No importaba el mundo exterior. Tenía la mira puesta en una única persona. Había fijado su objetivo. Lo que necesitaba en ese momento era justo un creador de imagen que la cambiara de la noche a la mañana. Si M.Ewing resultaba ser un charlatán, ¿qué podía perder? ¿Unos pocos cientos de dólares? Que de todos modos había ahorrado al devolver el jersey. Sin pensárselo dos veces, se metió en un rincón entre artículos de Channel y marcó el número que aparecía en la tarjeta.
– ImageMakers -ronroneó una suave voz masculina-. Le habla Richard Gifford. ¿En qué puedo ayudarle?
La voz encajaba con la tarjeta.
– Me gustaría solicitar una cita -su tono se equiparó al de su interlocutor en ecuánime profesionalismo-. Es decir, si el señor o la señorita Ewing reciben a clientes por las noches, porque sólo estoy disponible en ese horario.
– La señorita Ewing recibe a los clientes cuando a estos les viene bien -reinó una pausa-. Su siguiente horario disponible para la noche es para el nueve de febrero. ¿Quiere que…?

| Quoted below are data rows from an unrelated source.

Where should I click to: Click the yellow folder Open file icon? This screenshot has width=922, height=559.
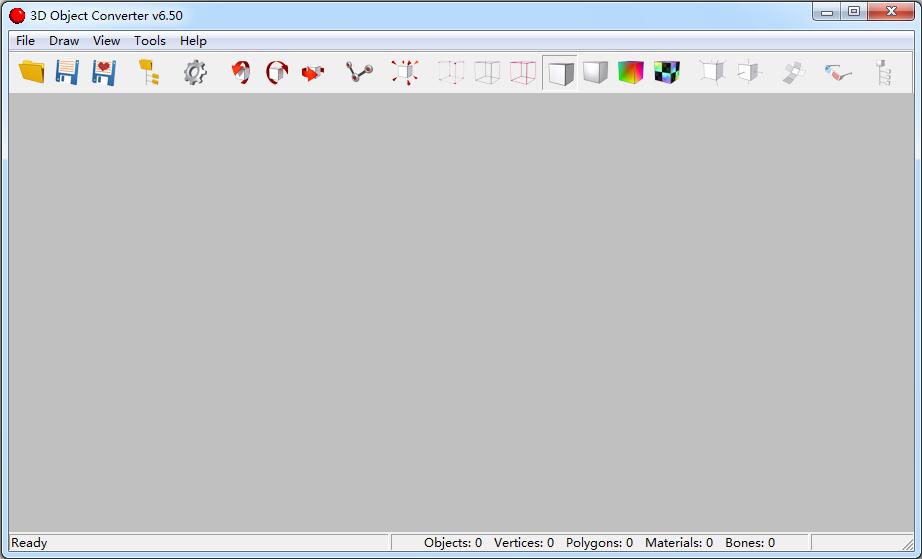pos(32,72)
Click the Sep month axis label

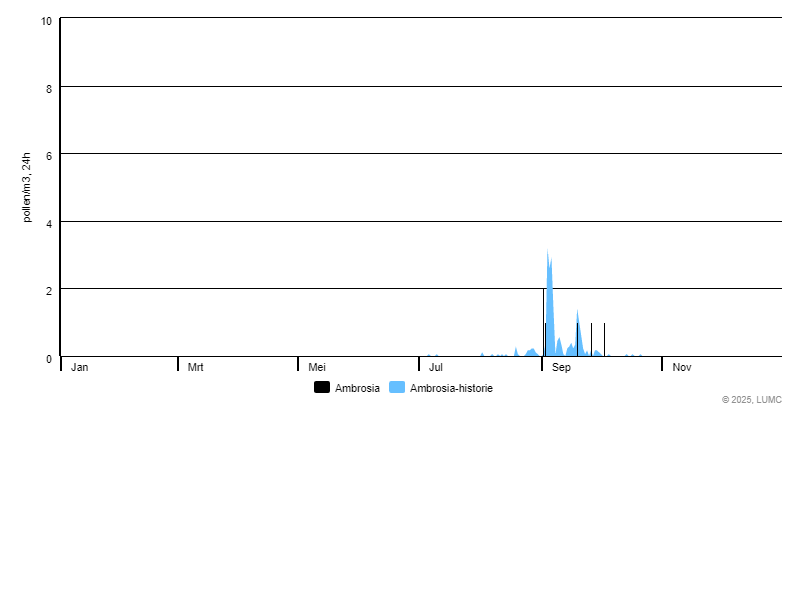[x=561, y=367]
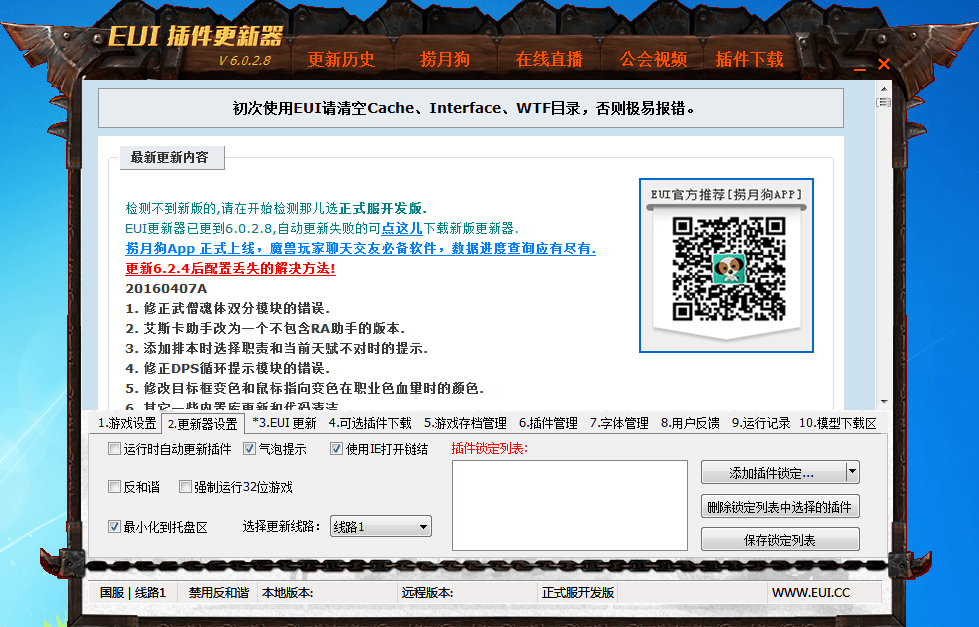Click inside the 插件锁定列表 list box
This screenshot has width=979, height=627.
coord(569,505)
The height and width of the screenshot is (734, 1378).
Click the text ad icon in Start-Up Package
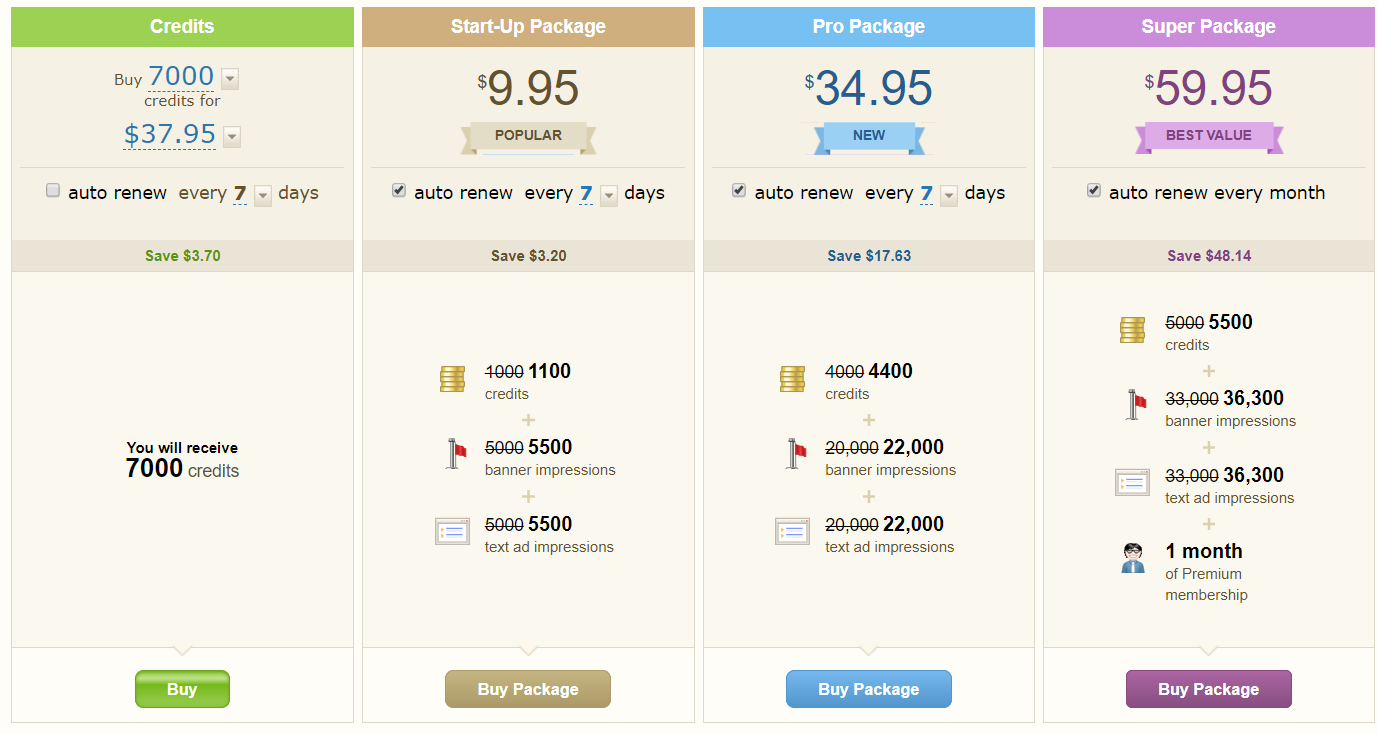point(452,531)
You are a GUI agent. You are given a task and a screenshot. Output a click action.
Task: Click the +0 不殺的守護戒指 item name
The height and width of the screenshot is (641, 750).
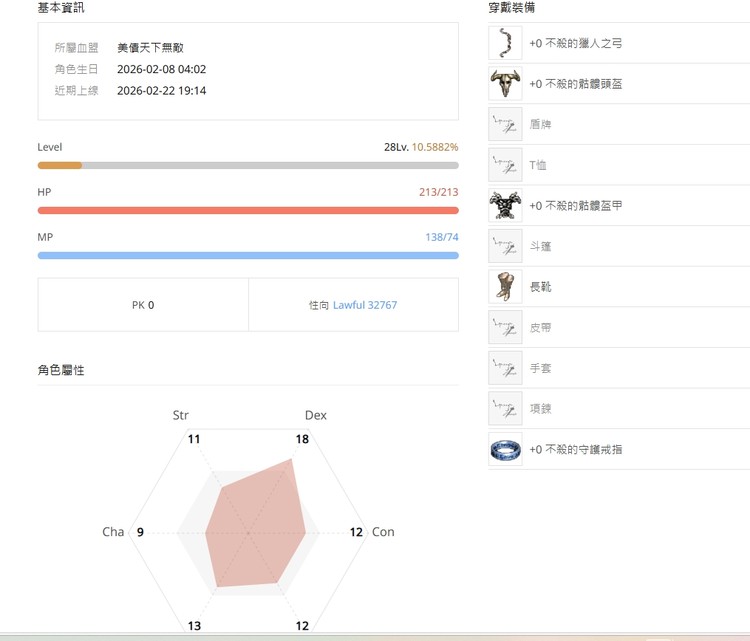pyautogui.click(x=576, y=450)
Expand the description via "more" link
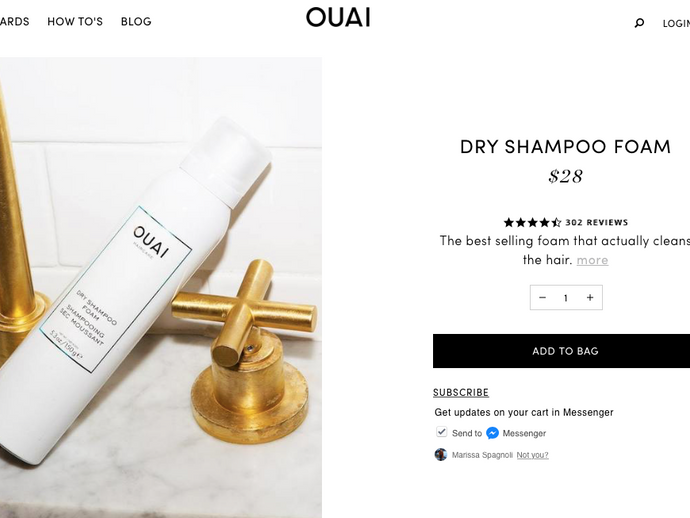Screen dimensions: 690x518 click(592, 260)
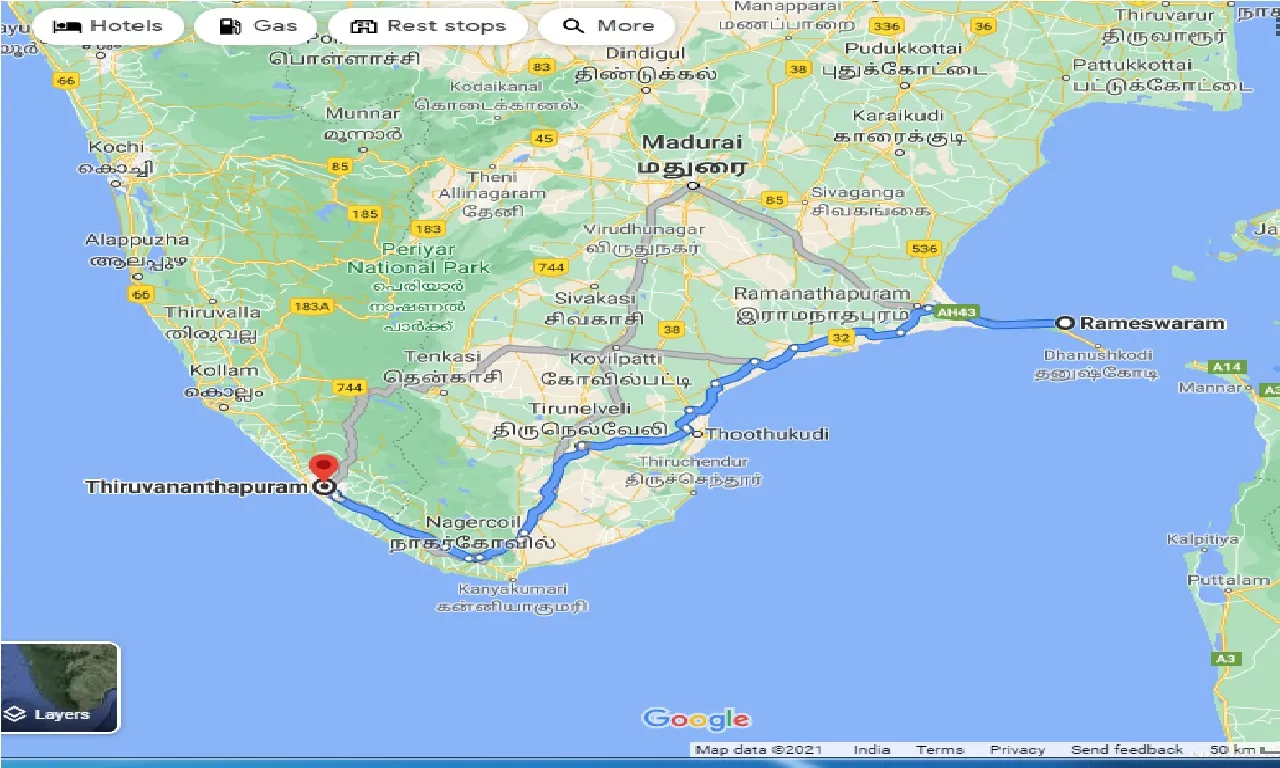The width and height of the screenshot is (1280, 768).
Task: Open the Terms link
Action: [939, 750]
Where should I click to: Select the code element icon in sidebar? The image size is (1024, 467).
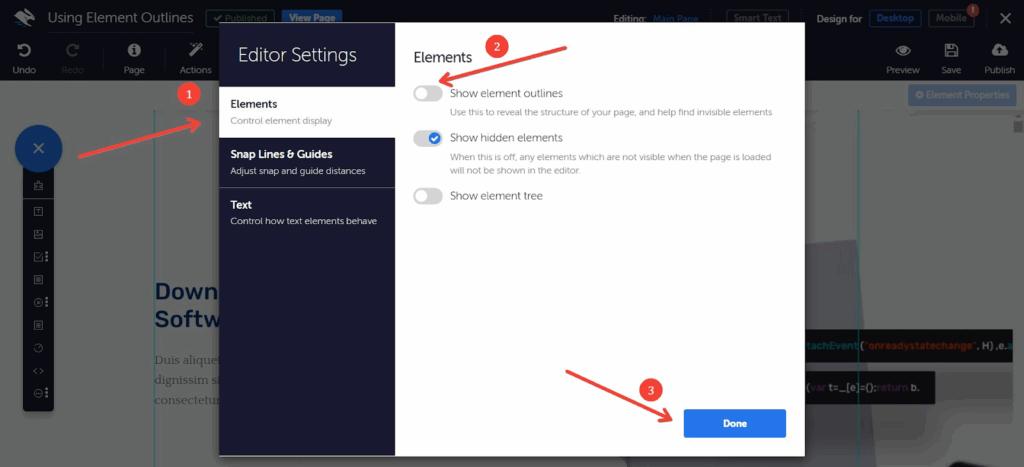[x=38, y=370]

Se preguntó por qué había dado por hecho que podría conseguir que la cambiaran en un abrir y cerrar de ojos.
– Lo siento -dijo-, pero estoy de paso aquí y…
– ¿Quién le ha dado nuestro teléfono? -el interés del hombre pareció acrecentarse.
– Santa Claus.
– Bien. La señorita Ewing ha tenido una cancelación repentina. Puede recibirla esta noche. De hecho, ahora mismo. ¿Cuándo la esperamos?